Kira rayiç bedeline göre kira miktarı düşük kalanlar için kira tespit davası hangi şartlarda açılabilir?
Kira bedelinin tespiti davası açılabilmesi için taraflar arasında yazılı veya sözlü kira sözleşmesinin bulunması şarttır. Yazılı veya sözlü kira sözleşmesi olmadan gerçek veya tüzel kişilere karşı kira bedelinin tespiti davası açılamaz. Ayrıca her davada olduğu gibi kira bedelinin tespiti davasında da davacının dava açmada “hukuki yararı” bulunmalıdır. Hukuki yarar, davacının kira tespiti davası açmakta bir çıkarının bulunması anlamına gelmektedir. Örneğin, kira sözleşmesinde arttırım maddesi olmasına rağmen oranının belirsiz olması nedeniyle anlaşmazlık çıkması halinde her iki tarafın da kira bedelinin tespiti davası açmada hukuki yararı vardır.

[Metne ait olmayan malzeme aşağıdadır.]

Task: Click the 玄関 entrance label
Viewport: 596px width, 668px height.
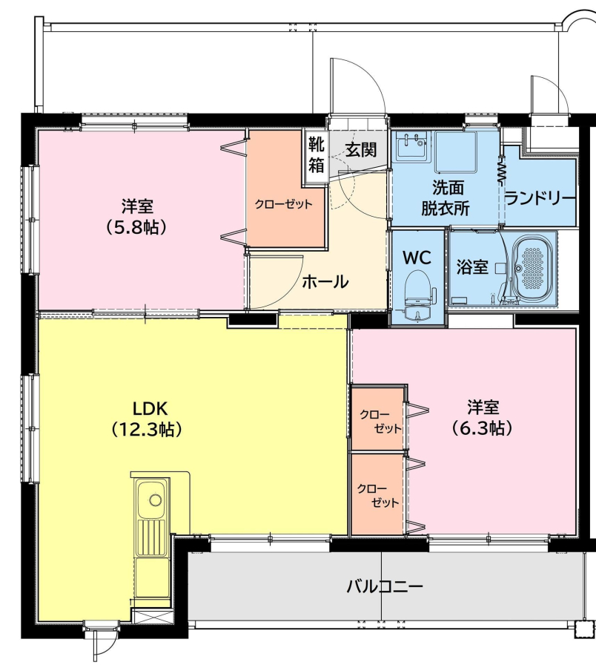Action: click(361, 149)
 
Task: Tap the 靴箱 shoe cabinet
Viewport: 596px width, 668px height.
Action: click(316, 156)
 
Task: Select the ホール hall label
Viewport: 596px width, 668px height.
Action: click(325, 281)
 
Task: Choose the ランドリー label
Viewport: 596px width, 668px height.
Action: click(540, 198)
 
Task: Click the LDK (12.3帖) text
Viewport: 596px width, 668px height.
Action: click(148, 419)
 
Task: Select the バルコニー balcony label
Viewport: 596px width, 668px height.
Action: click(385, 587)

Kira bedelinin tespiti davasını hem kiralayan hem de kiracı açabilir. Kiracı, fazla olan kira bedelinin düşürülmesi; kiralayan ise düşük kira bedelinin arttırılması amacıyla tespit davası açabilir.
Paylı mülkiyette her paydaş kendi payı oranında kira bedelinin tespitini isteyebilir. Taşınmaz iştirak halinde (elbirliği) mülkiyete tabi ise, tüm ortaklar birlikte kira bedelinin tespiti davası açmalıdır. Tek ortak kira bedelinin tespiti davası açsa bile, diğer ortaklar daha sonra muvafakat vererek davaya katılabilirler.
Taraflar arasında kira bedelinin belirlenmesi konusunda anlaşma varsa, kira bedeli anlaşmaya göre arttırılır, bu durumda kira tespit davası açılamaz. Tarafların yenilenen kira dönemlerinde uygulanacak kira bedeline ilişkin anlaşmaları, bir önceki kira yılında tüketici fiyat endeksindeki oniki aylık ortalamalara göre değişim oranını geçmemek koşuluyla geçerlidir.
Taraflar arasında anlaşma yoksa, yenilenen kira sözleşmesinde yeni kira bedelinin tespiti için kira bedelinin tespiti davası açılabilir. Örneğin, 1 yıllık kira sözleşmesinin yenilenerek devam etmesi halinde ilk dönemden sonraki her dönem için kira bedelinin tespiti davası açılabilir. Taraflarca bu konuda bir anlaşma yapılmamışsa, kira bedeli, bir önceki kira yılının tüketici fiyat endeksindeki oniki aylık ortalamalara göre değişim oranını geçmemek koşuluyla hâkim tarafından, kiralananın durumu göz önüne alınarak hakkaniyete göre belirlenir.
Kira bedelinin tespiti davasında 5 yıllık süre önemlidir.
Taraflarca kira bedelinin arttırımı konusunda bir anlaşma yapılıp yapılmadığına bakılmaksızın, beş yıldan uzun süreli veya beş yıldan sonra yenilenen kira sözleşmelerinde ve bundan sonraki her beş yılın sonunda, yeni kira yılında uygulanacak kira bedeli, hâkim tarafından tüketici fiyat endeksindeki oniki aylık ortalamalara göre değişim oranı, kiralananın durumu ve emsal kira bedelleri göz önünde tutularak hakkaniyete uygun biçimde belirlenir (TBK m.344/3). Örneğin, 01.01.2023 başlangıç tarihli ve 7 yıllık kira sözleşmesi yapan taraflar, 5 yılık sürenin dolduğu 01.01.2028 tarihi itibariyle kira bedelinin tespiti davası açılabilir.
Beş yıldan uzun süreli veya beş yıldan sonra yenilenen kira sözleşmelerinde mahkeme karar verirken TÜFE oranıyla sınırlı kalmaksızın yeni kira bedelini rayiç kira bedellerinin uzman bilirkişilerce araştırmasını yaptırmak suretiyle tespit edecektir.